Troisième cancer le plus fréquent chez l’homme derrière ceux du poumon et de la prostate, le cancer colorectal est une tumeur qui se développe à partir des cellules qui tapissent la paroi interne du côlon et du rectum. Selon Santé Publique France, 43 336 nouveaux cas et 17 117 décès dus au cancer colorectal ont été dénombrés en France en 2018. Rare avant l’âge de 50 ans, le cancer colorectal peut être traité efficacement s’il est dépisté tôt.
D’où la nécessité de faciliter le dépistage précoce. Une nouvelle étude, menée par l’école de médecine de l’université de Washington (États-Unis) pourrait y aider. Publiée dans la revue Cell Host & Microbe, elle souligne qu’une présence accrue de certaines bactéries intestinales serait un indicateur d’une plus probabilité que les polypes du côlon deviennent cancéreux.

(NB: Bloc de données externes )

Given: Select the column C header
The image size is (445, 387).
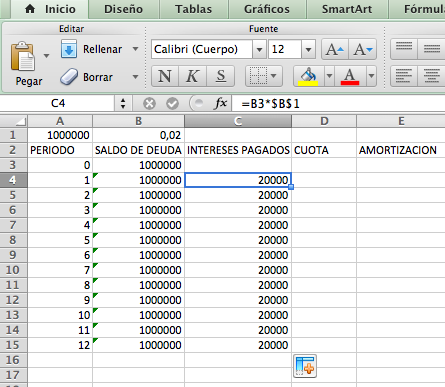Looking at the screenshot, I should 238,121.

Une souche particulière de bactérie commune à l’origine de l’inflammation
"L'incidence croissante du cancer colorectal est un problème de santé majeur, mais on sait peu de choses sur la composition et le rôle du microbiote associé aux polypes précancéreux", indiquent les auteurs de l'étude.
Pour en savoir davantage sur l’environnement des polypes précancéreux, les chercheurs ont suivi 40 patients qui avaient subi des coloscopies de routine, ainsi que des biopsies du côlon. L’objectif était de prélever des bactéries près des polypes afin de les identifier. Tous les patients étaient âgés de 50 à 75 ans, et 60 % étaient des femmes.

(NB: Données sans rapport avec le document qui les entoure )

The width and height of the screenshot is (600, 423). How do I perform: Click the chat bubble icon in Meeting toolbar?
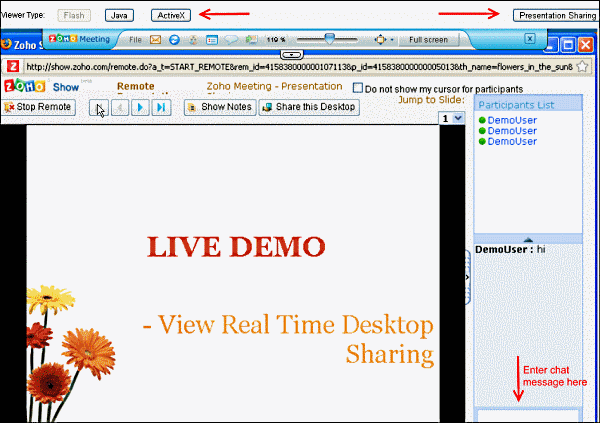[229, 40]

Après analyse des échantillons, les scientifiques ont découvert qu'une bactérie commune, Bacteroides fragilis, non entérotoxinogène (non due à une intoxication intestinale), était élevée dans les biopsies de la muqueuse des patients présentant des polypes.
Ils ont aussi découvert des signatures microbiennes distinctes entre les patients atteints de polypes et ceux qui n'en ont pas, et ont établi une corrélation entre la quantité de B. fragilis dans les échantillons et l'inflammation des petits polypes.
Après un examen plus approfondi, les auteurs ont constaté que la B. fragilis des patients atteints de polypes différait dans sa capacité à induire une inflammation par rapport au B. fragilis des individus exempts de polypes.
"L'idée générale est que la plupart des gens regardent le cancer colorectal avancé et pensent au microbiome, mais il est difficile de déterminer si le microbiome a changé et quand il a changé, explique le Pr William DePaolo, qui a dirigé les travaux. Nous avons donc examiné la maladie plus tôt et nous nous sommes demandé quand le microbiome pouvait pousser un polype vers le cancer."
Des biopsies qui doivent cibler les polypes
Cette découverte va à rebours de l’idée selon laquelle ce sont des changements de composition du microbiote, avec la dominance d’une bactérie pathogène, qui serait à l’origine du cancer colorectal.
"Ce que nos données suggèrent, c'est que, pour survivre dans un environnement où des changements métaboliques et inflammatoires se produisent, un intestin normalement sain et les bactéries qui y sont liées peuvent s'adapter d'une manière telle qu'ils contribuent à l'inflammation au lieu de la supprimer", poursuit le Pr DePaolo.
Tous les polypes du côlon ne s’avèrent pas cancéreux : seuls 5 % le sont. Mais adapter les dépistages à cette découverte en effectuant des biopsies à proximité des polypes pourrait aider à rechercher cette souche particulière de B. fragilis. Et ce, avant même que les polypes précancéreux ne se développent.